--- What you have to do ---
Reproduce the passage on oligodendrogliomas below word for word, in full.

Most oligodendrogliomas present as a single lesion in the cerebral hemispheres. Typically, they arise from the white matter, but they can be cortical or subcortical; they rarely are found in deep gray structures, and occasionally they may be primarily intraventricular. Rarely, they can occur infratentorially or in the spinal cord. Leptomeningeal spread can occur as a late manifestation of the disease. Occasionally they may be multifocal, like other gliomas.

As these tumors are slow growing, they often are clinically silent for many years. Many are found incidentally during head imaging for other concerns. The most common presenting symptom is seizure,. The seizure can be focal or can secondarily generalize into a convulsive seizure.

Occasionally patients with oligodendrogliomas are brought to medical attention for headache, symptoms of increased intracranial pressure, or focal neurological deficits.

Tumors that arise within the ventricles may cause obstructive hydrocephalus and are more likely to disseminate through the cerebrospinal fluid (CSF).



Physical findings depend on the location of the tumor. Due to the slow growing nature of these tumors, patients may be asymptomatic at the time of diagnosis and have a normal neurological examination.

Frontal, parietal, and temporal lobe tumors most commonly present with seizures. Seizures may be focal or may secondarily generalize. Frontal tumors may present with personality changes, executive dysfunction, or hemiparesis. Parietal tumors may present with hemisensory loss, sensory neglect, or visuospatial impairment. Occipital lobe tumors may present with visual field deficits.

Rare intraventricular oligodendroglioma may present with signs and symptoms of increased intracranial pressure such as headache, visual disturbance, and papilledema.

--- Listed records ---

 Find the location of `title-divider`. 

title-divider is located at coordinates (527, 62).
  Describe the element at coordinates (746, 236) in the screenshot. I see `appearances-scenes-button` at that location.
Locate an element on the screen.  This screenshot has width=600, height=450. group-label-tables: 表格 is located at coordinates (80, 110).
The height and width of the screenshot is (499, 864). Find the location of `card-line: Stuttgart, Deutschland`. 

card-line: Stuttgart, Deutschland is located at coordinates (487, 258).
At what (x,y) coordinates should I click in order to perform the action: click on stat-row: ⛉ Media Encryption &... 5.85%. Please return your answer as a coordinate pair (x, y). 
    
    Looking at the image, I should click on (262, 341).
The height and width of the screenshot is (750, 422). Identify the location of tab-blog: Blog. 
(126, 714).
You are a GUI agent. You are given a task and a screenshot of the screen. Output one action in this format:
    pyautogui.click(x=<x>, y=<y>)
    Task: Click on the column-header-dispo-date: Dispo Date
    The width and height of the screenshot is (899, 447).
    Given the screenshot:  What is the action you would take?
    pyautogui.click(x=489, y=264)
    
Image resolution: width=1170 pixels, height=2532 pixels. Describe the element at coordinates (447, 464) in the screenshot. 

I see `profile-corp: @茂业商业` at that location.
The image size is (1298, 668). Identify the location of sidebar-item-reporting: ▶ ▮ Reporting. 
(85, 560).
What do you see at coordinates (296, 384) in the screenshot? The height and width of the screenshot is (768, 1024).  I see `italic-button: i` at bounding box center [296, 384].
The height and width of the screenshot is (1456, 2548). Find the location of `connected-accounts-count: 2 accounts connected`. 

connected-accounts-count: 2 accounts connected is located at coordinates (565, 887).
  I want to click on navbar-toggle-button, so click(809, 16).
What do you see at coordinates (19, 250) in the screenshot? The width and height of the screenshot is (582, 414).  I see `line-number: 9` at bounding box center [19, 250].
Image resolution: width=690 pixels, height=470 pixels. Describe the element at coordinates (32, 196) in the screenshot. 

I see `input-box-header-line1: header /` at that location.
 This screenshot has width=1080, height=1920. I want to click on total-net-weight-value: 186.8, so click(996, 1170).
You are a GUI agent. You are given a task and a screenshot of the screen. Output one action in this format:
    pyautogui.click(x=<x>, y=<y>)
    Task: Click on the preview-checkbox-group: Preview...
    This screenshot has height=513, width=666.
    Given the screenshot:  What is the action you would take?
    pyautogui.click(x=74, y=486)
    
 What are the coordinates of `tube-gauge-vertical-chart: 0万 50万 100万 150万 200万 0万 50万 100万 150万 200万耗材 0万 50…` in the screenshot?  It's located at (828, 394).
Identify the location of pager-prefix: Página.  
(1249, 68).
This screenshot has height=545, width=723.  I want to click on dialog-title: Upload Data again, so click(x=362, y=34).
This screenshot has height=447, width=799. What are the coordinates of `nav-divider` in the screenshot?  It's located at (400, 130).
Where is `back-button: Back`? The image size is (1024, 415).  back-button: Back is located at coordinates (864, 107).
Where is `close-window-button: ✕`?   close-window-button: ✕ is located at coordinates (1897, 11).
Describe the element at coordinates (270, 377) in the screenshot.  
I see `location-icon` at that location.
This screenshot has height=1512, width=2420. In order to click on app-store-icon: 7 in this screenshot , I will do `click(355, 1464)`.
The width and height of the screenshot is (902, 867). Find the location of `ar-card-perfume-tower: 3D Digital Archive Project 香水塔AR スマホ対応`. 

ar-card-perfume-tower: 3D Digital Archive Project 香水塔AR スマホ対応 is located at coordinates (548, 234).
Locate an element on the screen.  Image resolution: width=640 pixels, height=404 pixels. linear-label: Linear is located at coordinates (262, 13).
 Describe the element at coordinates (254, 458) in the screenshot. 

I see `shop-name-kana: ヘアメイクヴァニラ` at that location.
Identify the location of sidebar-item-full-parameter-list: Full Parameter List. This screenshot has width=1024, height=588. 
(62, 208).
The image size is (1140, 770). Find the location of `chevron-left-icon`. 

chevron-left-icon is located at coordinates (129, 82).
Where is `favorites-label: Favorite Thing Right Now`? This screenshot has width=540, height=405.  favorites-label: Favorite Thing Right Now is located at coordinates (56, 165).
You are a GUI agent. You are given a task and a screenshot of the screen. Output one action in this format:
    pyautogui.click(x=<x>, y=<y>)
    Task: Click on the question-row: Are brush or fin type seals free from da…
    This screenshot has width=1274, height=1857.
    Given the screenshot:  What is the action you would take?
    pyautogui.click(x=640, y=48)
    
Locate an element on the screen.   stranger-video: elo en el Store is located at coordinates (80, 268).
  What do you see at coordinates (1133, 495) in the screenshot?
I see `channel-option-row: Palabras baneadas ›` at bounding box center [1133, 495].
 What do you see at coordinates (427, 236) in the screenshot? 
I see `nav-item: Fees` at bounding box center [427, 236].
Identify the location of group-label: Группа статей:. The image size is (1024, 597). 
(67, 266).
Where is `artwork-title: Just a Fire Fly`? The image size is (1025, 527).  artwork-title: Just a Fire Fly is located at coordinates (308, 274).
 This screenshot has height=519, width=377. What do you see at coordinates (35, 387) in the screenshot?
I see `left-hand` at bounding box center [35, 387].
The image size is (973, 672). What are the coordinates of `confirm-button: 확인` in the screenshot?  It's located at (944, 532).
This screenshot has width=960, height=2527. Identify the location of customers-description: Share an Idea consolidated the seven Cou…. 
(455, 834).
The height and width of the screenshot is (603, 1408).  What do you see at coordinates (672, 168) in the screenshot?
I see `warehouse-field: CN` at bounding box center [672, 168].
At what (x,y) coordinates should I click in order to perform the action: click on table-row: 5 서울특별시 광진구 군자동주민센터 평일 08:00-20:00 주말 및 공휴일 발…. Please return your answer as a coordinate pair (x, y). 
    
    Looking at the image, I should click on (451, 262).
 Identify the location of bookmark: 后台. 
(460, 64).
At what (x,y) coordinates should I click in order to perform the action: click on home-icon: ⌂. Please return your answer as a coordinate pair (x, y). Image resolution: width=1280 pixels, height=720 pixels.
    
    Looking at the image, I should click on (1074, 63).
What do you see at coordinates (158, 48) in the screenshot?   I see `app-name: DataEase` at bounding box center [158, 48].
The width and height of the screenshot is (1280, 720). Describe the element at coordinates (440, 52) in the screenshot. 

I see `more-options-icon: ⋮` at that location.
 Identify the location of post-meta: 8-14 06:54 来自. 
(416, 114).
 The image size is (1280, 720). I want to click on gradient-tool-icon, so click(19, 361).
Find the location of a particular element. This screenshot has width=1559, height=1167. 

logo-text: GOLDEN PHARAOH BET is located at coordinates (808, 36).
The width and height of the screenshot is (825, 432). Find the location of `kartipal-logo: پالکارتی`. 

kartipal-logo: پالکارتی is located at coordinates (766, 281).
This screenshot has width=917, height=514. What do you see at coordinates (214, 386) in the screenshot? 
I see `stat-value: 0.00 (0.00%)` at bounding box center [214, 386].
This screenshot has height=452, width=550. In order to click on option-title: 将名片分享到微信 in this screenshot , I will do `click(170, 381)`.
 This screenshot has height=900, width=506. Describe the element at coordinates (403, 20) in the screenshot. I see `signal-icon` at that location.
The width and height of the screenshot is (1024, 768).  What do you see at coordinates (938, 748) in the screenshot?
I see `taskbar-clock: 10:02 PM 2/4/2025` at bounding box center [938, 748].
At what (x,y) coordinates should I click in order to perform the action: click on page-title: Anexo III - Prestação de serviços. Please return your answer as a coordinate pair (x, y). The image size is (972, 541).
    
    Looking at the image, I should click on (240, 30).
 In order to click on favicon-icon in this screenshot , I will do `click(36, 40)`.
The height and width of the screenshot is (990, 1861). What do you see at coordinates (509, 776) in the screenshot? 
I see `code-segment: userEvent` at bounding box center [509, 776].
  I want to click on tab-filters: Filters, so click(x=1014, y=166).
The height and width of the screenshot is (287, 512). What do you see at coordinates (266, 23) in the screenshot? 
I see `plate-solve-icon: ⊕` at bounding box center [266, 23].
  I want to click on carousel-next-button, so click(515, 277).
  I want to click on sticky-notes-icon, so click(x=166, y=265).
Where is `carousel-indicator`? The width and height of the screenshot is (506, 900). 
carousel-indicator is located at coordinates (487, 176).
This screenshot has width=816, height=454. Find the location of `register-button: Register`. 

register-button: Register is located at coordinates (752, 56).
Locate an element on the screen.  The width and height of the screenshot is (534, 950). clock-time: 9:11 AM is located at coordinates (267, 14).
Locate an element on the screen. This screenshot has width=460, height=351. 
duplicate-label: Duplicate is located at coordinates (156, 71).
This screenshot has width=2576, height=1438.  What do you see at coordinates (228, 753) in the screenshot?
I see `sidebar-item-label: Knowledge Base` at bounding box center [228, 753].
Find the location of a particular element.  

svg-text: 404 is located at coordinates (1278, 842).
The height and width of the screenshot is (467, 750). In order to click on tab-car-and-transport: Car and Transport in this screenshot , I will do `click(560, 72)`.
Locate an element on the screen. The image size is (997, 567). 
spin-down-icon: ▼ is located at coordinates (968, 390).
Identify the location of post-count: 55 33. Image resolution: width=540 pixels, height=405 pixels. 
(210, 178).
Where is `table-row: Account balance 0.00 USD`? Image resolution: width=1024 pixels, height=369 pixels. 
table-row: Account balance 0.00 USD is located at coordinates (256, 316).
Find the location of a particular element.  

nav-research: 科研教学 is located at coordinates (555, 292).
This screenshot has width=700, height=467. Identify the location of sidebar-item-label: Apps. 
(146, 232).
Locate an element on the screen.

--- Output of the task ---
Most oligodendrogliomas present as a single lesion in the cerebral hemispheres. Typically, they arise from the white matter, but they can be cortical or subcortical; they rarely are found in deep gray structures, and occasionally they may be primarily intraventricular. Rarely, they can occur infratentorially or in the spinal cord. Leptomeningeal spread can occur as a late manifestation of the disease. Occasionally they may be multifocal, like other gliomas.

As these tumors are slow growing, they often are clinically silent for many years. Many are found incidentally during head imaging for other concerns. The most common presenting symptom is seizure,. The seizure can be focal or can secondarily generalize into a convulsive seizure.

Occasionally patients with oligodendrogliomas are brought to medical attention for headache, symptoms of increased intracranial pressure, or focal neurological deficits.

Tumors that arise within the ventricles may cause obstructive hydrocephalus and are more likely to disseminate through the cerebrospinal fluid (CSF).



Physical findings depend on the location of the tumor. Due to the slow growing nature of these tumors, patients may be asymptomatic at the time of diagnosis and have a normal neurological examination.

Frontal, parietal, and temporal lobe tumors most commonly present with seizures. Seizures may be focal or may secondarily generalize. Frontal tumors may present with personality changes, executive dysfunction, or hemiparesis. Parietal tumors may present with hemisensory loss, sensory neglect, or visuospatial impairment. Occipital lobe tumors may present with visual field deficits.

Rare intraventricular oligodendroglioma may present with signs and symptoms of increased intracranial pressure such as headache, visual disturbance, and papilledema.